On the digital, the analog, and being a “prospective”

February 11, 2007 at 8:16 pm (Uncategorized)

I have been neglecting this blog terribly, but alas — analog life intervenes.*   The analog and the digital often meet in quirky, pleasing ways, though, and this weekend was one of them, as I met a person “in the flesh” who I’d only ever corresponded with via another blogging site before now.  We interviewed at the same school.  (While that could be a terrible way to meet, as you’re essentially competing with your new buddy for admission and a funding package, and not everybody there is going to make the cut, I didn’t get a lot of that dynamic this weekend.  Being the only potential medievalist there probably helped.  It also, tangentially, underscored the importance of being able to talk to non-specialists about this specialized stuff, a skill which the interview visit helped me realize I need to further hone, though thesis writing has brought it to my attention already.)

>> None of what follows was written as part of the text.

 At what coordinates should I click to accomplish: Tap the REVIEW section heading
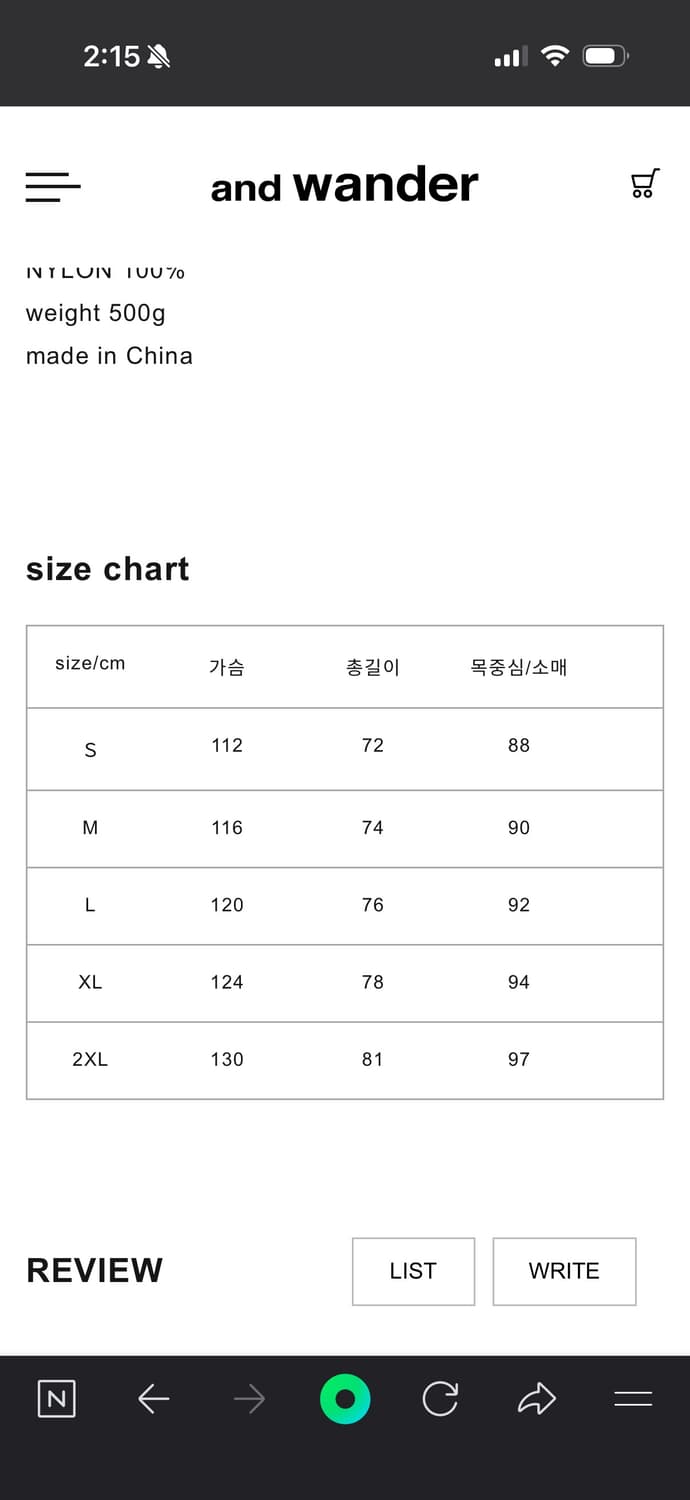pyautogui.click(x=94, y=1270)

My first interview didn’t go so well.  I was faced with a pedagogy question that I was completely unprepared for, and the flailing ensued — I never quite recovered from the suck that was that question, though I didn’t hit the ground running in that first interview anyway.  I was asked how I would incorporate my work/interest in Old English poetry into a freshman composition classroom.  As my advisor wryly remarked, the proper answer to that can only be something along the lines of, “Well, I like to start my composition classes with a discussion of the Old English inflectional system. I find it breaks the ice.”

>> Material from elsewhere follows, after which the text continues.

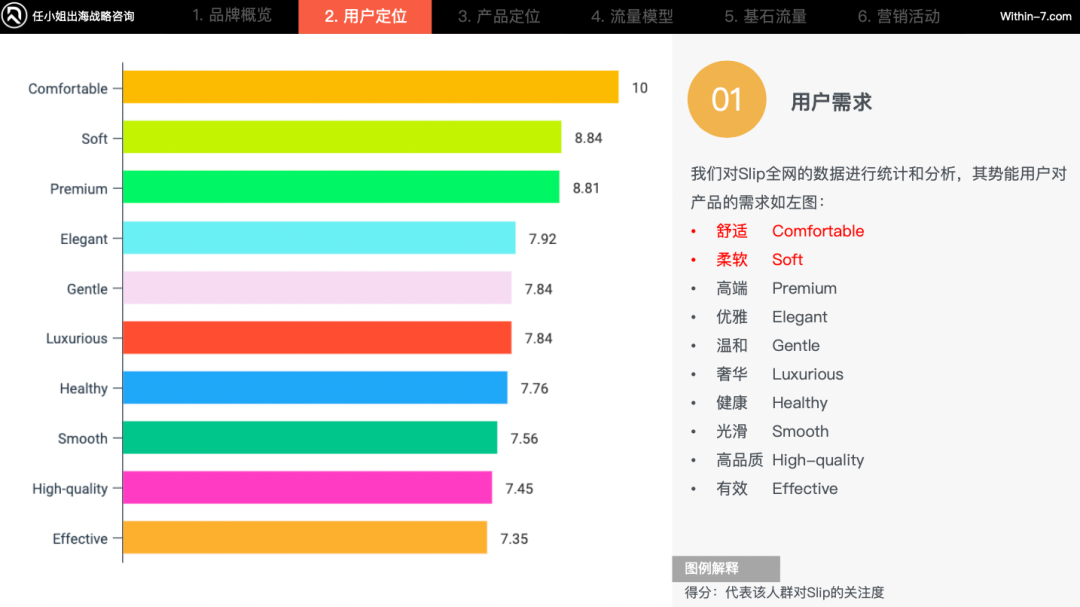1080x607 pixels.
Task: Select the 4. 流量模型 tab
Action: (631, 16)
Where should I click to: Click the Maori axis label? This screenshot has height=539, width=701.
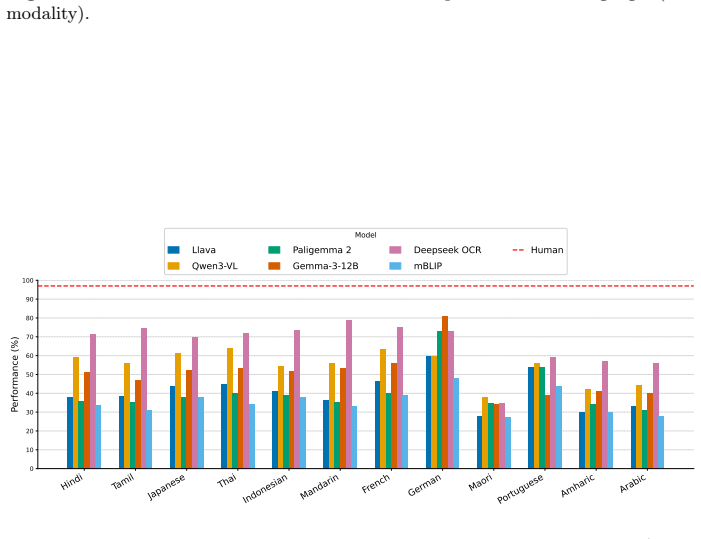[x=480, y=482]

Long ramble on how different the student body at this school would be compared to the schools I’ve attended previously will have to wait.  In any case, I left with a favorable impression of the department overall as well as some very real concerns about the prospect of being not only the only student medievalist in my year, but the only student medievalist in the department. Assuming I get good news here, and get good news from one other place at the top of my list (I still haven’t heard from six of the eight schools I applied to), this will be an incredibly difficult decision to make.  However, I should note that I am quite aware that it beats the “So will I try to get a job teaching 4/4 as a new intern or shall I work at the local coffeehouse this year” type of decision.

And now, I have papers to grade.  In lieu of real, new content of interest to medievalists, I think I might recycle a brief response to something I wrote about Malory, since it touches on some discussions that were going on over at In The Middle.

* This is a terribly faulty opposition considering the way I’m using the term analog, but that will also have to wait.